───── GIVEN RECORDS

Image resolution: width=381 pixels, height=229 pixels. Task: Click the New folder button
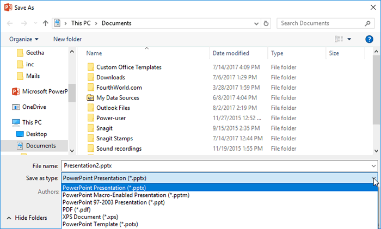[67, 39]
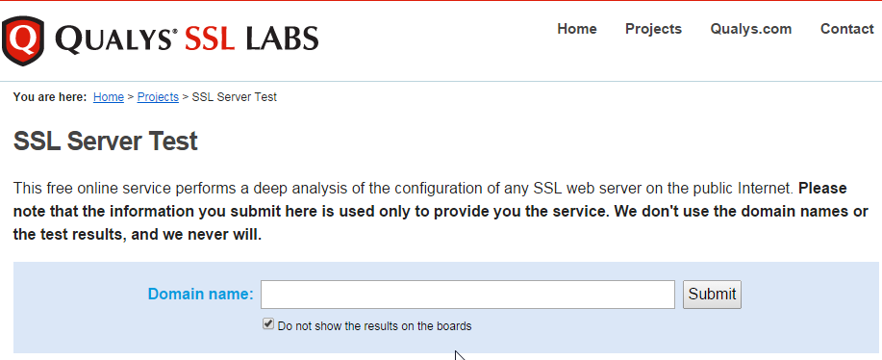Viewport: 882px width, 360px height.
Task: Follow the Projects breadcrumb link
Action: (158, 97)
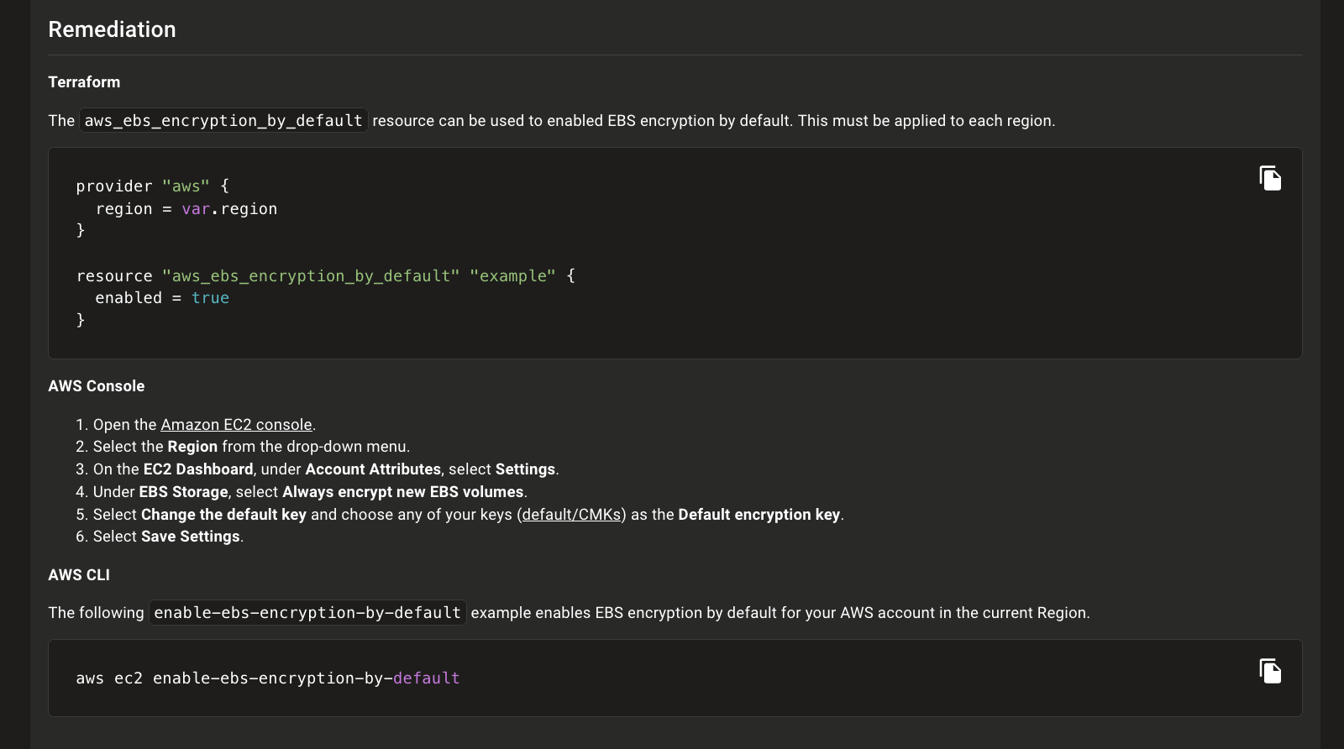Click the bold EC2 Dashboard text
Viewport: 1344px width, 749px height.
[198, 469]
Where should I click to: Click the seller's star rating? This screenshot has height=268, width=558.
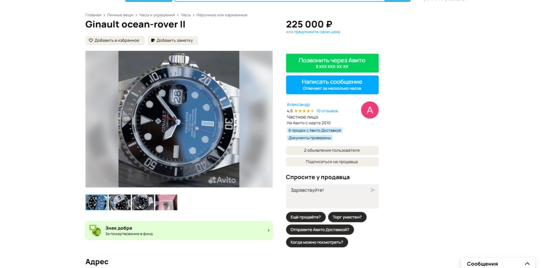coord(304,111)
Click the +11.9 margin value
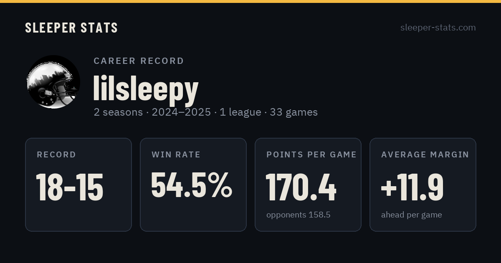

──────────
───── GIVEN RECORDS

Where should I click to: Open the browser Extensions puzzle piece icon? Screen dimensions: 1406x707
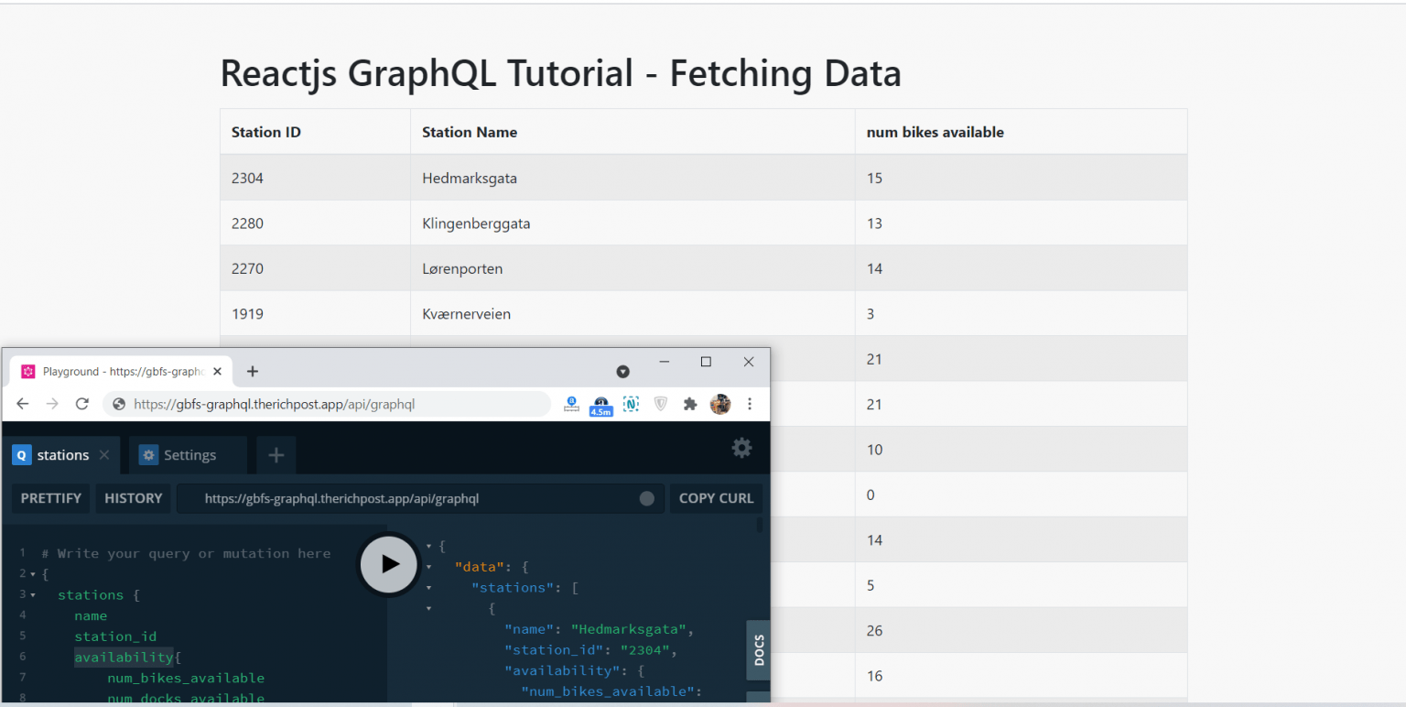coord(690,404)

──────────

Everything from the line with "Image resolution: width=381" down to the line with "Click the +11.9 margin value" in the data above should be copied exactly, with both end lines kept and the pictures left out.

SOLUTION TO THIS EXERCISE:
Image resolution: width=381 pixels, height=229 pixels. Task: Click the New folder button
[67, 39]
Viewport: 882px width, 360px height.
Task: Follow the Projects breadcrumb link
Action: (158, 97)
Click the bold EC2 Dashboard text
Viewport: 1344px width, 749px height.
[198, 469]
Where should I click to: Click the seller's star rating? This screenshot has height=268, width=558.
coord(304,111)
Click the +11.9 margin value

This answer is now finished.